“Don’t be afraid,” starts A Mercy, Toni Morrison’s ninth novel. No, it’s not the book we read for Lit Hum, but it was the first time I read Morrison, and I have to admit I was afraid. I told myself at the time it was the cadence, which isn’t untrue. Morrison chooses in those chapters to write how Florens would perceive the world and considering how she wouldn’t have received lessons in the Queen’s English, it makes sense that she beautifully describes the Virginia night sky like “Night is thick no stars anyplace but sudden the moon moves.”
Reading it now, it’s not hard to see that as ‘The night is thick, there are no stars anywhere, but suddenly the moon moves.’ So was I that irked back then that Morrison left it to me to understand Florens, and not a transliteration of her?

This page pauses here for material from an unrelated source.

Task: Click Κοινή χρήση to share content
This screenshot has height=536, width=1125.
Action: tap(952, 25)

Maybe, but a lot of things irk me. In the foreword to the 2004 Vintage International Edition of Song of Solomon, Morrison writes that “the challenge of Song of Solomon was to manage what was for me a radical shift in imagination from a female locus to a male one.” As a result, she adopts an old-school heroic saga instead of the sequence and time games she employs in other novels. And reading from that perspective I wonder, or rather conclude, that it was perhaps in high school I wasn’t able to shift perspectives in that way. Information comes sequentially, I perhaps thought. Anything else is cluttered. And for that I didn’t gain any more understanding of the world than if I never picked up the book.

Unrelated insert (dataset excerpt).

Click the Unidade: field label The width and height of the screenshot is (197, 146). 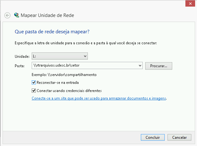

Some of you are already familiar with some of the Columbia brand tricks to get you to shift perspectives: Beginner’s Mind, free speech, the Core. And the people you’re about to meet will have their own perspectives to observe. However, I think that when it comes to learning how to think and deliver from a perspective not your own, nothing beats experience and initiative. It’s through conversations, reflections, memories, and yes, muses as Morrison puts it without the reluctance she would have earlier, that the ability to shift finally comes.

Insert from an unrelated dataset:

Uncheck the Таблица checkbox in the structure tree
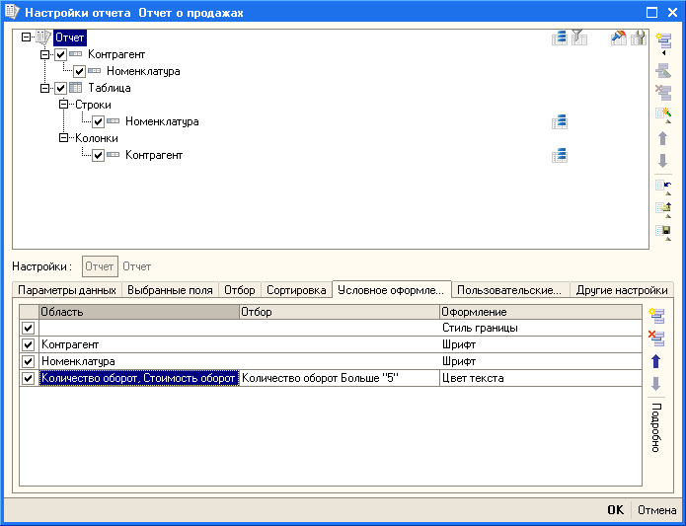Image resolution: width=686 pixels, height=526 pixels. tap(61, 88)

Through this issue we shift constantly, from news to literature to satire, because that’s who we are. None of that takes away from the purpose of the magazine, nor the purpose of Columbia: to be the Renaissance polymaths who outshine Leonardo in his day, if not in subjects, then in modes of thinking. So I hope you enjoy the Orientation Issue as the leaves prepare to fly away. And perhaps, as I should have done when I was a first-year, read Morrison early. I won’t hate you if you start with A Mercy.